**Problem to solve**
Give back, word for word, the lines in the listing below from the one holding "Task: Switch to the Editor role tab" down to the one holding "This screenshot has height=628, width=1568.", both ends included.
--- START ---
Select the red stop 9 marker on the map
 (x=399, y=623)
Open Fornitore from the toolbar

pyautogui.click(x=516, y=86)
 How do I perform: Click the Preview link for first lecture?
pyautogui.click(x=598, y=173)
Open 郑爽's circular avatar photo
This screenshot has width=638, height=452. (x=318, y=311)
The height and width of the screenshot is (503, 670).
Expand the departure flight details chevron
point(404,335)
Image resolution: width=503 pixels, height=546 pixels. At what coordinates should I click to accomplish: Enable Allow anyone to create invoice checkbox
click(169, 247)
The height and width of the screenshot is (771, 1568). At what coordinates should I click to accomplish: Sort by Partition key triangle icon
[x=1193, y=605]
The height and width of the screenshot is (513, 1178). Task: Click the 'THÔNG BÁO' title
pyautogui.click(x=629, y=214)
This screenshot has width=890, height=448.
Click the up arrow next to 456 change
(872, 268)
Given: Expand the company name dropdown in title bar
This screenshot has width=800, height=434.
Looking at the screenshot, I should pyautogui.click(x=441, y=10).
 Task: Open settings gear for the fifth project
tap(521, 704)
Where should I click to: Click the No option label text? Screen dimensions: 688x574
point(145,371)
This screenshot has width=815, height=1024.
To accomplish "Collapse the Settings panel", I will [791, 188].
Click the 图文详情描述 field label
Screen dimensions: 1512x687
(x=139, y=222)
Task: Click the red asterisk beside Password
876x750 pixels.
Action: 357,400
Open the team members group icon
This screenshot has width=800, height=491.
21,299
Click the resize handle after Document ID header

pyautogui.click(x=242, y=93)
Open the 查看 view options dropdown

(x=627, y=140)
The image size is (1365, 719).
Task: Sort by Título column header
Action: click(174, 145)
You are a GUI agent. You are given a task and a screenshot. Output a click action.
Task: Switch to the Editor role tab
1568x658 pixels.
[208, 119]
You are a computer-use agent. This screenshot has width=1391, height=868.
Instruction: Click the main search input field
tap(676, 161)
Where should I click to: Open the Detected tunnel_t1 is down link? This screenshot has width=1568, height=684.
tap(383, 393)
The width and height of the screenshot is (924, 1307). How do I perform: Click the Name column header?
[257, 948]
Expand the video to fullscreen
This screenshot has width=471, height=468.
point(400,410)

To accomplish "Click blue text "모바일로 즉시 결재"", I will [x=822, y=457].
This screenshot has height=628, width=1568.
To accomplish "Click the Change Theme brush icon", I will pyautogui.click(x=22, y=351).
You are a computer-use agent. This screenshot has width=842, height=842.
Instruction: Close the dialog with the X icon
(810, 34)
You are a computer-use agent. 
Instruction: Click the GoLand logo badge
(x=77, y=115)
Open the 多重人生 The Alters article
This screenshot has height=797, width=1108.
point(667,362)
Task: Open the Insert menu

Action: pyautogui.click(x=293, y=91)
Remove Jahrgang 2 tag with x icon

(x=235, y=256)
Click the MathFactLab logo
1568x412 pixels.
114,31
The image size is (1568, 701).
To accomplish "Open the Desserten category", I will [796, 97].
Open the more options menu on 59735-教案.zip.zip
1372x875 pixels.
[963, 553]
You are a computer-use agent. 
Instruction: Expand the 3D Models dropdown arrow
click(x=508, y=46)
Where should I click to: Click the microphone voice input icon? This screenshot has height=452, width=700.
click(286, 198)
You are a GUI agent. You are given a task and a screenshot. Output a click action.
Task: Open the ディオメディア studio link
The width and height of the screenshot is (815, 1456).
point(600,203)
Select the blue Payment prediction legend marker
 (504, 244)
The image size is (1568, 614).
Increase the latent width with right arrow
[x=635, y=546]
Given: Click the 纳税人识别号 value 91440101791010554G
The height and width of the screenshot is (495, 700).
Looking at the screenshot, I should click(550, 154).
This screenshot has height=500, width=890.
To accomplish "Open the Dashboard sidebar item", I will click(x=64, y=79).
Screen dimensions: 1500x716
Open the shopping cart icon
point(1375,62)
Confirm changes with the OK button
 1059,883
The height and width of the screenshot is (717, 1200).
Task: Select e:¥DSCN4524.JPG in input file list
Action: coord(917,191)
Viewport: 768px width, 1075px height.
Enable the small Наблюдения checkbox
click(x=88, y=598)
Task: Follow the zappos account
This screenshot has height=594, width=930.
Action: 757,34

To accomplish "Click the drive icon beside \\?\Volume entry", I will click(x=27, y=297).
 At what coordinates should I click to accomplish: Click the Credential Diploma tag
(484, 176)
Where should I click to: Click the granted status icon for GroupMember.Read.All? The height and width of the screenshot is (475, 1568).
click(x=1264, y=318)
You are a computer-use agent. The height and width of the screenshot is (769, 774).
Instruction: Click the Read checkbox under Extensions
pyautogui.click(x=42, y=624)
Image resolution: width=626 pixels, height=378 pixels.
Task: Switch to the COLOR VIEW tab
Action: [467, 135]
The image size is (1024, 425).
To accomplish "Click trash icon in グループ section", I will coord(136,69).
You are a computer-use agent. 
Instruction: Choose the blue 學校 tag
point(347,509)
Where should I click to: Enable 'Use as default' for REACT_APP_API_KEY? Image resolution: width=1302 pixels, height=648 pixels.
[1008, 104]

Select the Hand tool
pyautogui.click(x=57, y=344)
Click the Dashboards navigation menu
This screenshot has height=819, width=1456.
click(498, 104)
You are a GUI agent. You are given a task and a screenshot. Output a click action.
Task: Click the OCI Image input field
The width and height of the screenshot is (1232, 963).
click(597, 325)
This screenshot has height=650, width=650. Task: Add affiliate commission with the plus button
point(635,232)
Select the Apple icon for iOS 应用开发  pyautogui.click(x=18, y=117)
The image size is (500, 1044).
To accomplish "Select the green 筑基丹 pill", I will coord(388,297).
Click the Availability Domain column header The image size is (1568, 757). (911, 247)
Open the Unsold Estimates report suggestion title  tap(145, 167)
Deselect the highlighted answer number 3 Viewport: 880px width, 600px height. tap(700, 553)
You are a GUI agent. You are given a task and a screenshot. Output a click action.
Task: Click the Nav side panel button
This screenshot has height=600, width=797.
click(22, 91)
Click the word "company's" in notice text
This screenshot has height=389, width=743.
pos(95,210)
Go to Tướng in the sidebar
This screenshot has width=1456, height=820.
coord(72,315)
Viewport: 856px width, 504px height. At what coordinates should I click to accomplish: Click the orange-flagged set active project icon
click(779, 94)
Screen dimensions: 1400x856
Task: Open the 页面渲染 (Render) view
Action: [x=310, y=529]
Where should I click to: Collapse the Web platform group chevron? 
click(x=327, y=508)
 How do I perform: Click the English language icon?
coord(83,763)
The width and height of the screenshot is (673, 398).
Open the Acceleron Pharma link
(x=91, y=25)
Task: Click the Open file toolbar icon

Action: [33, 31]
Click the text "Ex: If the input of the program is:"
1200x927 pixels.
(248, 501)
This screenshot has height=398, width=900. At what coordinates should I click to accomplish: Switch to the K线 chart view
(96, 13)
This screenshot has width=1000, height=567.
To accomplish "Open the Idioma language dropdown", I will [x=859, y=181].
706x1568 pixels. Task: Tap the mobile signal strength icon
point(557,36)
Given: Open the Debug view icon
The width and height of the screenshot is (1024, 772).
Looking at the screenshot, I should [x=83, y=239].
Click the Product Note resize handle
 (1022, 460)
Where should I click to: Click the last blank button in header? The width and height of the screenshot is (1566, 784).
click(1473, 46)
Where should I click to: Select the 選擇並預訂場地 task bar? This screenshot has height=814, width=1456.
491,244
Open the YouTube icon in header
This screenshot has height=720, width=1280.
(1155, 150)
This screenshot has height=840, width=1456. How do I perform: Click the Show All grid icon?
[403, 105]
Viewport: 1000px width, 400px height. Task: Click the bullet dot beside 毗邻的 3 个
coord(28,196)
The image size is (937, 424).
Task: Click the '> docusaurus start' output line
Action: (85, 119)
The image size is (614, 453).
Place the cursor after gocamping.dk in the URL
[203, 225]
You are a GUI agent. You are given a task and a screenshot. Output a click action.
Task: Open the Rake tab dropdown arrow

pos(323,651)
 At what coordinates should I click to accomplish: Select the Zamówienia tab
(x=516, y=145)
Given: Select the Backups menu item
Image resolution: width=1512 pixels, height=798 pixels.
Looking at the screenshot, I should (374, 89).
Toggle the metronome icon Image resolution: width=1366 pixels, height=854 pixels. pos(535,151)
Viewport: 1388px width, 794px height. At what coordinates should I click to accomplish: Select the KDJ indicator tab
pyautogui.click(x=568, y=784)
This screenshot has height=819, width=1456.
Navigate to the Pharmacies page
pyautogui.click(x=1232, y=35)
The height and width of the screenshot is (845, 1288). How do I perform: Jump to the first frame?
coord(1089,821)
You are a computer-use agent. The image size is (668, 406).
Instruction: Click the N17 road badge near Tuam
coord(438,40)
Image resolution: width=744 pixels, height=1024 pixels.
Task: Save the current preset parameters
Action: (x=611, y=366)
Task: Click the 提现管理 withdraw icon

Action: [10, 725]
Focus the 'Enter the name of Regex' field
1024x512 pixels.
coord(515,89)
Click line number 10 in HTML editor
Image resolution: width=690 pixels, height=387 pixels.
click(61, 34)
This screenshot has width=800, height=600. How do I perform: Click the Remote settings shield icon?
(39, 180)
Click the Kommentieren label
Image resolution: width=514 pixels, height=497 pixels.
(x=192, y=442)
--- END ---
**Reply**
Task: Switch to the Editor role tab
1568x658 pixels.
[208, 119]
You are a computer-use agent. This screenshot has width=1391, height=868.
Instruction: Click the main search input field
tap(676, 161)
Where should I click to: Open the Detected tunnel_t1 is down link? This screenshot has width=1568, height=684.
tap(383, 393)
The width and height of the screenshot is (924, 1307). How do I perform: Click the Name column header?
[257, 948]
Expand the video to fullscreen
This screenshot has width=471, height=468.
point(400,410)

To accomplish "Click blue text "모바일로 즉시 결재"", I will [x=822, y=457].
This screenshot has height=628, width=1568.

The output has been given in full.